April 22, 1957 · Arkansas Supreme Court · 5-1246
227 Ark. 755, 301 S.W.2d 15

Sewer Improvement Dist. No. 4 of Morrilton v. Davis.

5-1246

301 S. W. 2d 15

Opinion delivered April 22, 1957.

Townsend S Toionsend, for appellant.

Phillip H. Loh, Pelver A. Rowell, Jr., Clay Brasil, Charles Ecldy and Clyde Brewer, for appellee.

Sam Robinson, Associate Justice.

Sewer Improvement District No. 4 of Morrilton, Arkansas was created in 1924. Subsequently, owners of property not located in the district connected sewer lines from such property to the system owned by District No. 4 without paying anything for the privilege and without obtaining permission for such connections from the Commissioners of the District. Later, the district filed suit against such property owners to recover connection charges. This court held that the statute of limitations had run on the debt owed by some of the defendants, but the court specifically pointed out that the property owners had acquired no vested right in the use of the sewer system. The court said: “In holding that the recovery of these connection charges is barred by limitations we do not imply that the unauthorized use of the district’s lines has given rise to a vested right that would prevent the district from refusing to continue the service in the future.” Morrilton Homes Inc. v. Sewer Improvement District No. 4, 226 Ark. 22, 287 S. W. 2d 581.

*756The case at bar was filed by the district asking that the owners of property outside the boundaries of the district be required to pay a reasonable sum for the use they are making of the sewer system, or that they be enjoined from using it. The chancellor sustained demurrers to the complaint filed by some of the defendants and refused to enter default judgments against other defendants who failed to answer the complaint, and the district has appealed. The demurrers were sustained on the theory that the district was attempting to collect a service charge and that such a charge is not authorized by law.

Ark. Stats. § 20-332 provides: “All sewer districts shall have authority to permit lands outside the boundaries of the district to connect sewer lines serving such lands with the sewer lines and mains of the district and to make a charge for such privilege.” Ark. Stats. § 20-333 provides: “The Commissioners of the district shall have the right to consent to or refuse to allow such connections within their discretion, and such connections shall be made on such terms as the Commissioners may dictate, provided, however, that no lands outside of the district shall be permitted to connect with the sewer line of the district except upon payment to the district of a sum equal to the charge made against similarly benefitted lands within the district, and in case such connections have heretofore been made without the payment of a charge for such connection, the district may refuse to allow sewer service to such lands until permission for such connection is granted and the charge for such service is paid to the district.”

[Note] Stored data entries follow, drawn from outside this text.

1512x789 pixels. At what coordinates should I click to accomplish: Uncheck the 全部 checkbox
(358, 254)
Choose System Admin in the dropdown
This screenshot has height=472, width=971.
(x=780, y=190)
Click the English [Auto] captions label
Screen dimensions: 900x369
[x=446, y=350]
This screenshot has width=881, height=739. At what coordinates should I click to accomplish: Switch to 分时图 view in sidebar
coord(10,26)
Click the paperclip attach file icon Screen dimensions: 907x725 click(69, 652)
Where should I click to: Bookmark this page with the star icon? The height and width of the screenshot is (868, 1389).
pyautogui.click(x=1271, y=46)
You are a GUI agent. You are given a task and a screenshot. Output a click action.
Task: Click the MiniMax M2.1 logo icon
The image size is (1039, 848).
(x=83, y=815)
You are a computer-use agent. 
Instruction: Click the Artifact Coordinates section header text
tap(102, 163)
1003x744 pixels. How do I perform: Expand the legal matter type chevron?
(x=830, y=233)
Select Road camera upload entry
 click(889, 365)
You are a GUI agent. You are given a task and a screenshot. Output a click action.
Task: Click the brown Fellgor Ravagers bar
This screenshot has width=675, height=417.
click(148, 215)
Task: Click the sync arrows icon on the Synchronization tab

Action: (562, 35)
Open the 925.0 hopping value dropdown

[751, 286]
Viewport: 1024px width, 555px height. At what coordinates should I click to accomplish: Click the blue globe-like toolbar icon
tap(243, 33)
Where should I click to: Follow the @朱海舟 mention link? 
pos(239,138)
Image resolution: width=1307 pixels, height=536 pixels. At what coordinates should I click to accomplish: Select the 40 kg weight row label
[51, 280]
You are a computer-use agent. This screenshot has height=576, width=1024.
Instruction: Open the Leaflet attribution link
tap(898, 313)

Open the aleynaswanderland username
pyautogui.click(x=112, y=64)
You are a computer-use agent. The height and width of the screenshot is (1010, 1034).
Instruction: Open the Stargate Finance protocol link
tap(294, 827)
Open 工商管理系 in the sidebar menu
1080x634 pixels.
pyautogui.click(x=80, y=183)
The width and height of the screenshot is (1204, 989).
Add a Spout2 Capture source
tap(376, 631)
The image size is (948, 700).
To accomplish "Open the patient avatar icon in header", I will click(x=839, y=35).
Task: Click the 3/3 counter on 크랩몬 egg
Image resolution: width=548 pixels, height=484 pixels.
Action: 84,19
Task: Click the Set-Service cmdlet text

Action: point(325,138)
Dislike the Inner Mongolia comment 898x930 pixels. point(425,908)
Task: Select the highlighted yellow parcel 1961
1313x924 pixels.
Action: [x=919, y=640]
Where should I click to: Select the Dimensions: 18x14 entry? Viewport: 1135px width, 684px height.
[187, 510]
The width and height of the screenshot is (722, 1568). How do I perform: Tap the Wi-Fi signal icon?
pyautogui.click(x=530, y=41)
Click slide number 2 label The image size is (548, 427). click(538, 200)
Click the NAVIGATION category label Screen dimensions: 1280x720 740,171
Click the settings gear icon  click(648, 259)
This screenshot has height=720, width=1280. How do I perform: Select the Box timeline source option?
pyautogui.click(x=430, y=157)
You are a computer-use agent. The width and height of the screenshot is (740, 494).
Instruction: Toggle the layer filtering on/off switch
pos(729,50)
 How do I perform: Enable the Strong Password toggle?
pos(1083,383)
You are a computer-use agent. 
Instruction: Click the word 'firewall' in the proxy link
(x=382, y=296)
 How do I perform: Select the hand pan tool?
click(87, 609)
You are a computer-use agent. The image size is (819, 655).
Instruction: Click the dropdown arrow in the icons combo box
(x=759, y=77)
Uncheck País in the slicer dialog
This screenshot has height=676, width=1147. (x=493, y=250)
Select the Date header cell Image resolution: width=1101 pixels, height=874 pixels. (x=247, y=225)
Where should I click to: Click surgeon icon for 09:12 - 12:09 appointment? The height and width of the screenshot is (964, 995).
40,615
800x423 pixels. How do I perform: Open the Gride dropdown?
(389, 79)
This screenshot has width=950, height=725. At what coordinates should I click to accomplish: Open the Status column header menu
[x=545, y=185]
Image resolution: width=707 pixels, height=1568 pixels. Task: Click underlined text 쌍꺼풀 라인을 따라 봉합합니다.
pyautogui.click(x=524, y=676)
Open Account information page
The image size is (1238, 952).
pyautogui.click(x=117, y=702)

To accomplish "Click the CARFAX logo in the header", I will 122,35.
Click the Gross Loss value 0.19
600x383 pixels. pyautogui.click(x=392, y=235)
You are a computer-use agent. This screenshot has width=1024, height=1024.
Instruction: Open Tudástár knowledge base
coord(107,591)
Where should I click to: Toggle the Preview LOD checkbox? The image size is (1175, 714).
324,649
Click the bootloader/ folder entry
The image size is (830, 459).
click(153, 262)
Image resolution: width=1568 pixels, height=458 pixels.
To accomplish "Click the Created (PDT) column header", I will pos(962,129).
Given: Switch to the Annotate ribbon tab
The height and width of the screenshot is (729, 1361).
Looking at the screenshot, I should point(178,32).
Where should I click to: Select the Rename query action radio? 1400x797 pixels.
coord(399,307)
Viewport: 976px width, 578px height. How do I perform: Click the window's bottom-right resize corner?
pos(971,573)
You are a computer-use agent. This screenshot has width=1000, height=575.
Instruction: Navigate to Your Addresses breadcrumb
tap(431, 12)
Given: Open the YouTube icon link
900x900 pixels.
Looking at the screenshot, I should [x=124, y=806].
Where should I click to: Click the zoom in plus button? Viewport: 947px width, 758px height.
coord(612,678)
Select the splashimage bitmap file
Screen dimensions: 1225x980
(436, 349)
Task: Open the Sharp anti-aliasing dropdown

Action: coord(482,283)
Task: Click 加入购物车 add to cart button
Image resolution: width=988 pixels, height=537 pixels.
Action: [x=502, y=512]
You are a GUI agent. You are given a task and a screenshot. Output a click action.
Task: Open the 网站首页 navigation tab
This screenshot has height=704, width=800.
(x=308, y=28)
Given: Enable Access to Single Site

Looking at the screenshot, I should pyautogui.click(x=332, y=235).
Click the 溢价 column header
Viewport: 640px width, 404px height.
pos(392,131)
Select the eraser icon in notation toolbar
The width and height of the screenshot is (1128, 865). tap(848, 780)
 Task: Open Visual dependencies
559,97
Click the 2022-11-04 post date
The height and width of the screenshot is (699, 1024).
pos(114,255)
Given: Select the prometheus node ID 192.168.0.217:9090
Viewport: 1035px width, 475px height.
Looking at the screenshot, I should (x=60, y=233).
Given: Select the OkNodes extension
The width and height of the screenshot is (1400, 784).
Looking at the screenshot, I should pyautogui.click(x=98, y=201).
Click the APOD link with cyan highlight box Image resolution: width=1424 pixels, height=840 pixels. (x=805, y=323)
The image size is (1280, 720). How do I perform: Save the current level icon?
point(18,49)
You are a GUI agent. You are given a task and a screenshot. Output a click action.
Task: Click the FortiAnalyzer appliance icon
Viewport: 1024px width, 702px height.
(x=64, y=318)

The Commissioners have authority to permit land outside the boundaries of the district to connect with the sewer system belonging to the district. But, the Commissioners have the right to exercise their discretion as to whether such connections will be allowed, and under the provisions of the statutes, the district has the right to refuse to allow service to lands outside the district; the owner of such lands can use the sewer, system only *757with, permission of the Commissioners of the district. The mere fact that the property owners have sewer lines from their property connected with the District No. 4 system for more than three years gives them no vested right to the nse of snch sewer system, as pointed ont in Morrilton Homes Inc. v. Sewer Improvement District No. 4, supra.

Reversed, with directions to proceed in a manner not inconsistent herewith.